The law says school officials can choose to give individual students the $800 that districts receive from the state annually for each graduate who receives an “academic honors diploma.”
“I think this is an opportunity to give young people an incentive and a payout for a job well done,” said David O. Dickson, the superintendent of the Hammond district.
The Indiana law is highly unusual, if not unprecedented, said Kathy Christie, a policy analyst for the Education Commission of the States in Denver, which tracks state policies on student incentives.
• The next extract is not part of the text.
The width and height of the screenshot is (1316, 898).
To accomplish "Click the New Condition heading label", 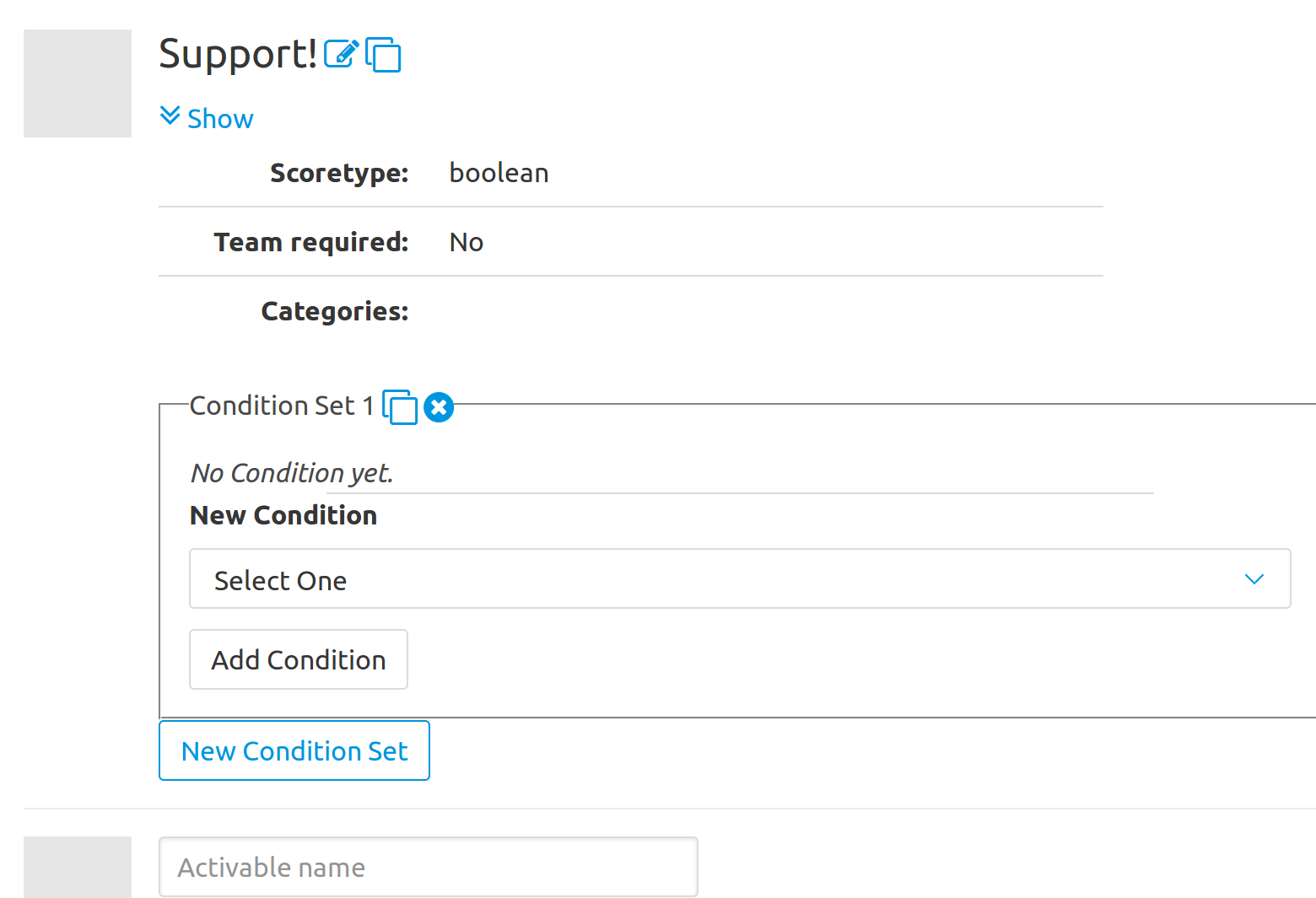I will (283, 515).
States typically only reward students financially in the form of college scholarships, she said. Georgia, for example, provides scholarships to high-achieving high school graduates regardless of income level to attend Georgia postsecondary institutions.
Superintendent’s Vision
Officials at the Indiana education department are aware of only two districts--Hammond and Frankfort--that have taken advantage of the state’s new option.
The vision for the law came from R. Joseph Dixon, the superintendent of the 3,100-student Frankfort district. In the spring of 1997, the Indiana legislature enacted a law that awarded districts $800 for every student who received an academic-honors diploma. To earn such a diploma, students must meet state criteria for taking and performing well in a rigorous four-year curriculum.
Mr. Dixon felt school systems should give the money to the students who had earned the special diplomas, but he had to persuade state legislators to change the law. When they did so earlier this year, the lawmakers gave districts the option of awarding the cash to individual students.
Under the new program, 36 of Frankfort’s 1997 graduates received checks in 1998. Frankfort plans to award 41 high achievers from the class of 1998 with $800 in January of next year. Because districts don’t receive funding for the awards until at least seven months after most graduations, the money will be delivered retroactively.
“We’ve said, ‘You kids have earned it. We hope you spend the money wisely, but you’ve already earned it,’” Mr. Dixon said. He’s hoping the awards will inspire more 9th graders to take academic-honors classes.
But one of the students who stands to benefit from the new law said money should not be the reason students take difficult classes.
The $800 windfall is nice, said Christopher H. Sikich, a valedictorian at one of Hammond’s high schools in 1997 who is on the list to receive a check this week. But, he added, “the motivation [for students] should be to challenge themselves.”
The Indiana School Boards Association has received phone calls from school systems mulling over the option, said David Emmert, the general counsel for the group.
“Schools struggle with, ‘Should we reward the individual who won’t be coming back to school or should we apply the money to existing students who may need it the most?’” he said.